RECORDS:
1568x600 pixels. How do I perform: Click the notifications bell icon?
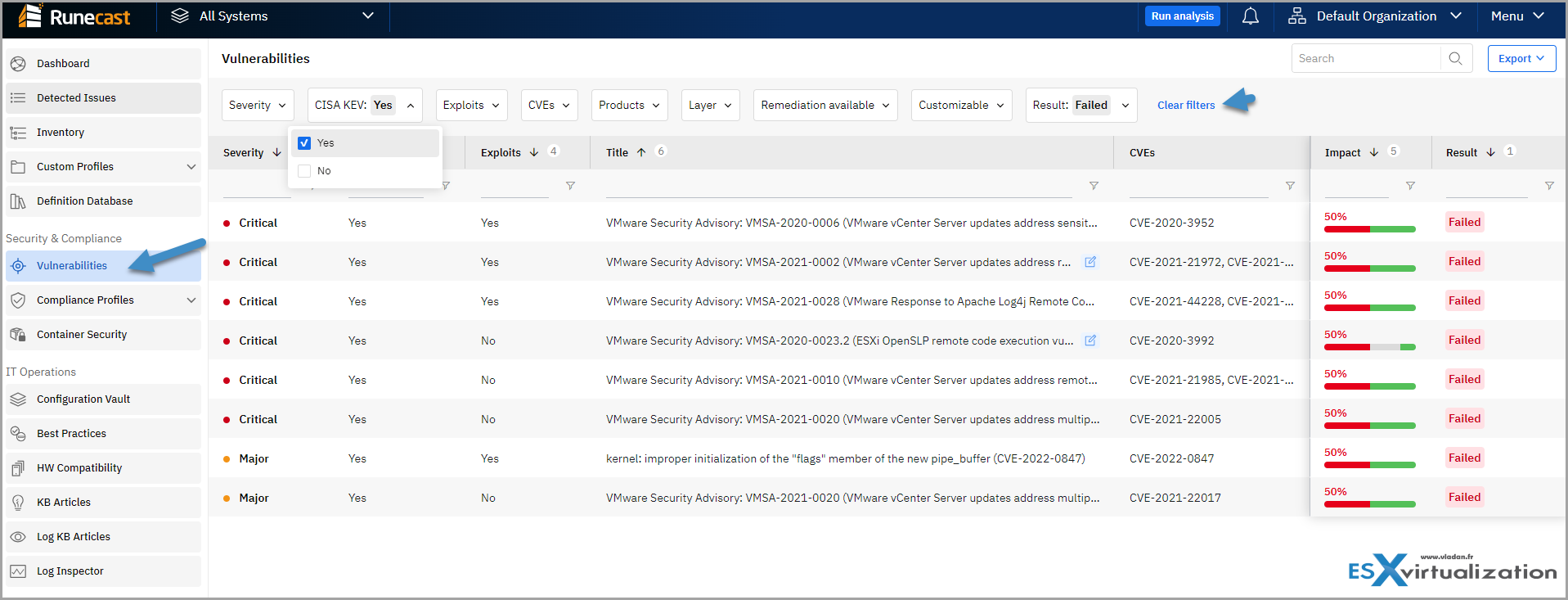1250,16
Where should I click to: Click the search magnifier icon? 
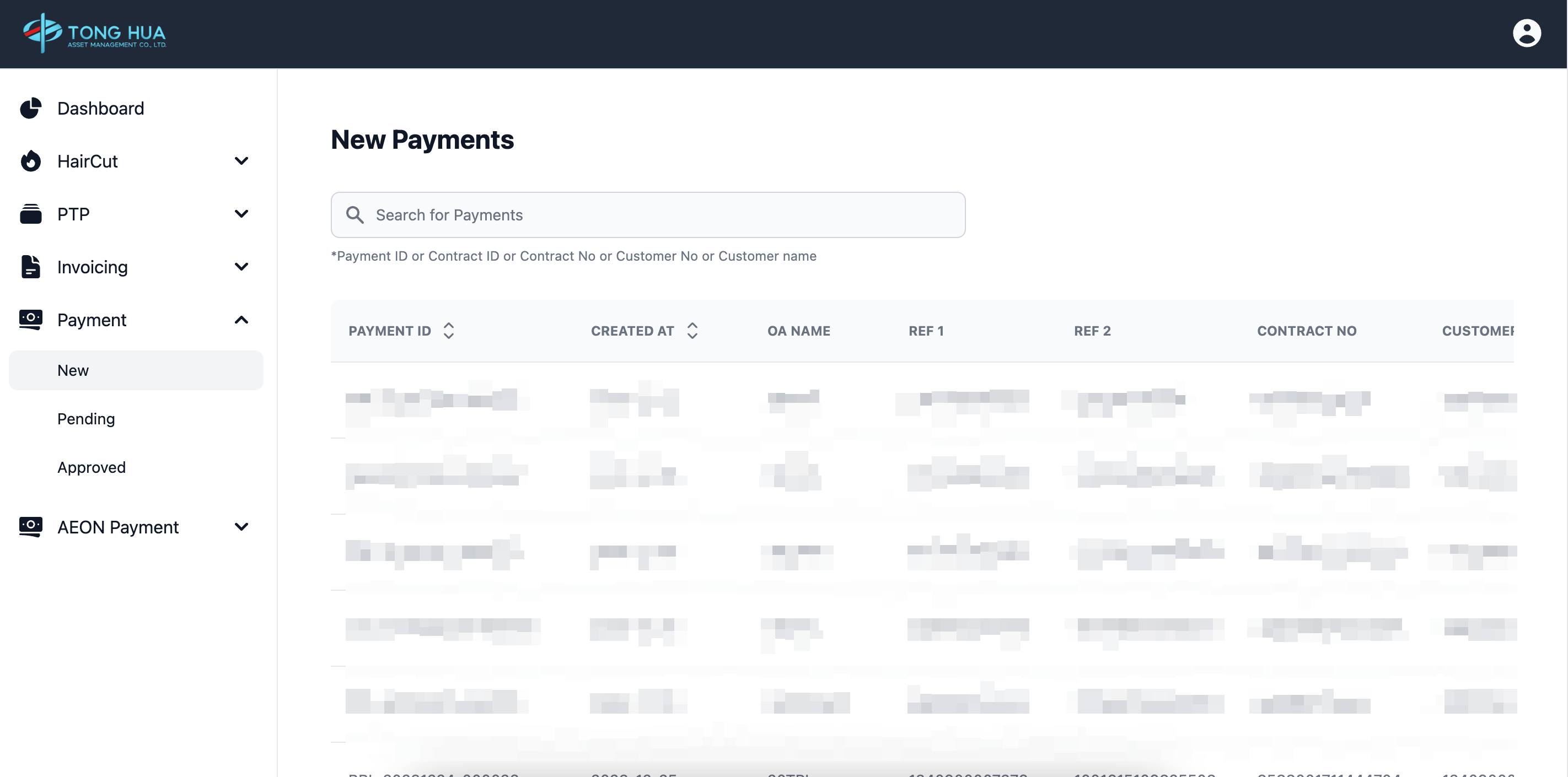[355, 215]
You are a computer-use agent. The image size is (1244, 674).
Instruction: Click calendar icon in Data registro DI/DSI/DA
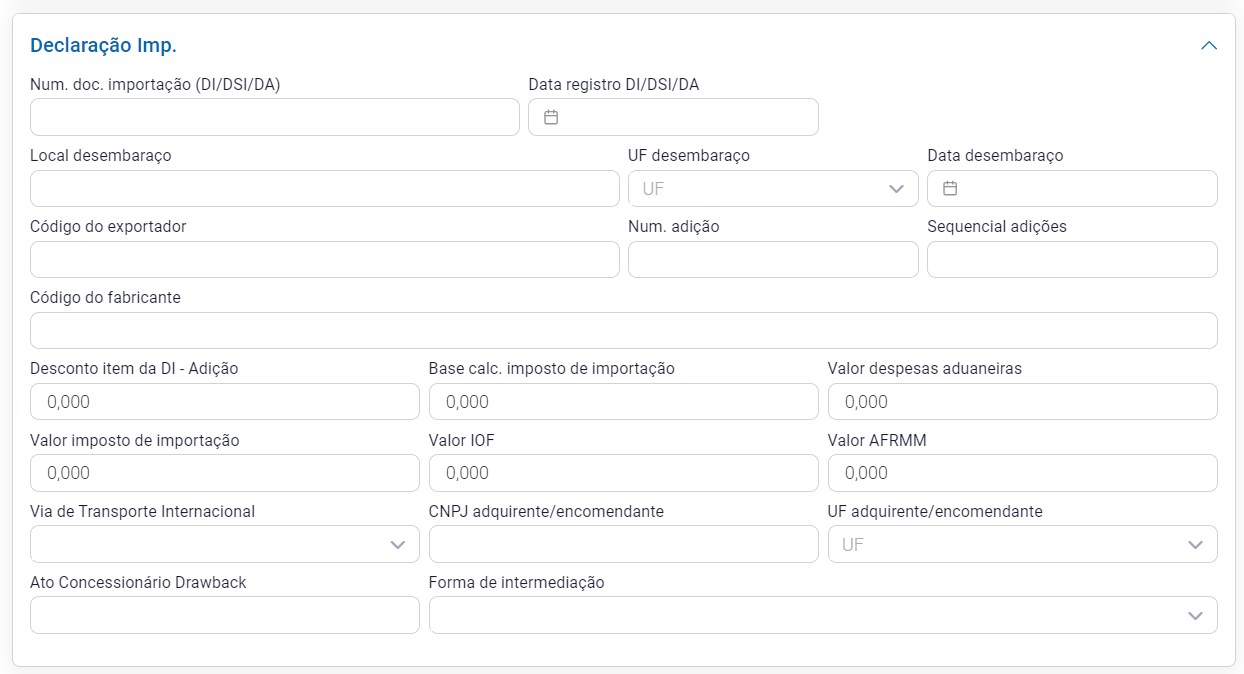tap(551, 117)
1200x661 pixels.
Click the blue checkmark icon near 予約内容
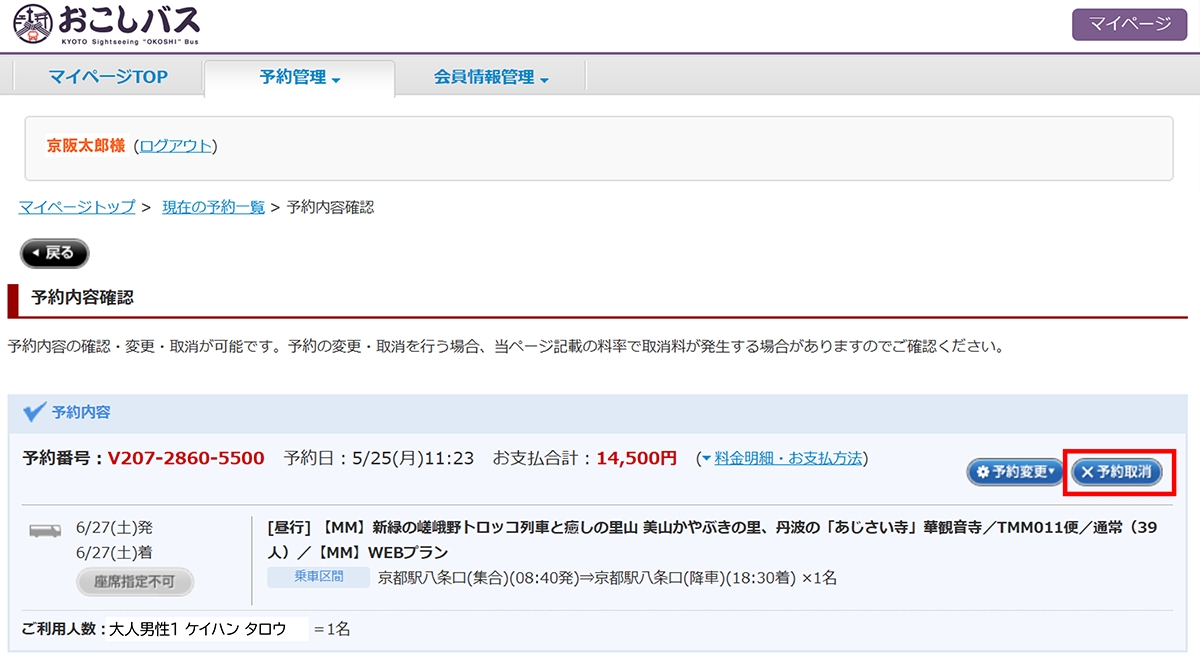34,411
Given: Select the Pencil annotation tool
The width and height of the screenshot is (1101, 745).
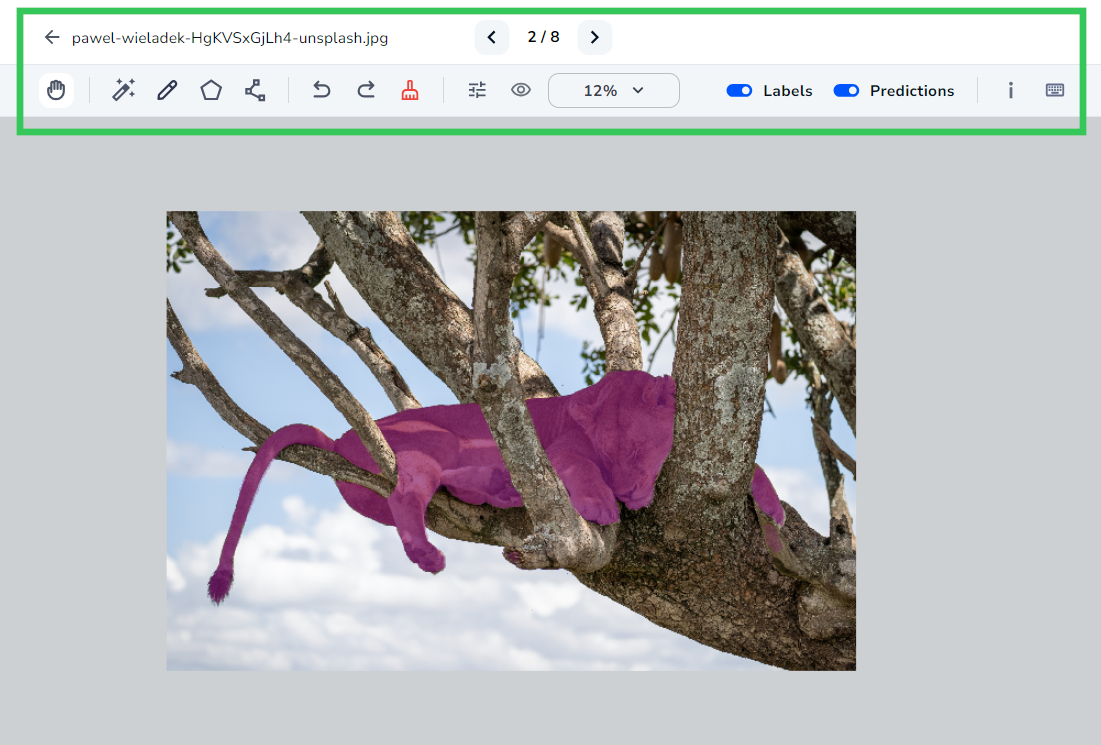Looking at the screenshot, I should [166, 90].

GIVEN REQUEST:
Can you reproduce every one of the rows above word for word, omitting the pictures?

SOLUTION TO THE PROBLEM:
1568x600 pixels. How do I perform: Click the notifications bell icon?
1250,16
Where should I click to: Click the search magnifier icon? 
[355, 215]
You are a computer-use agent. The image size is (1244, 674).
Instruction: Click calendar icon in Data registro DI/DSI/DA
tap(551, 117)
1200x661 pixels.
Click the blue checkmark icon near 予約内容
34,411
Given: Select the Pencil annotation tool
The width and height of the screenshot is (1101, 745).
Looking at the screenshot, I should [166, 90].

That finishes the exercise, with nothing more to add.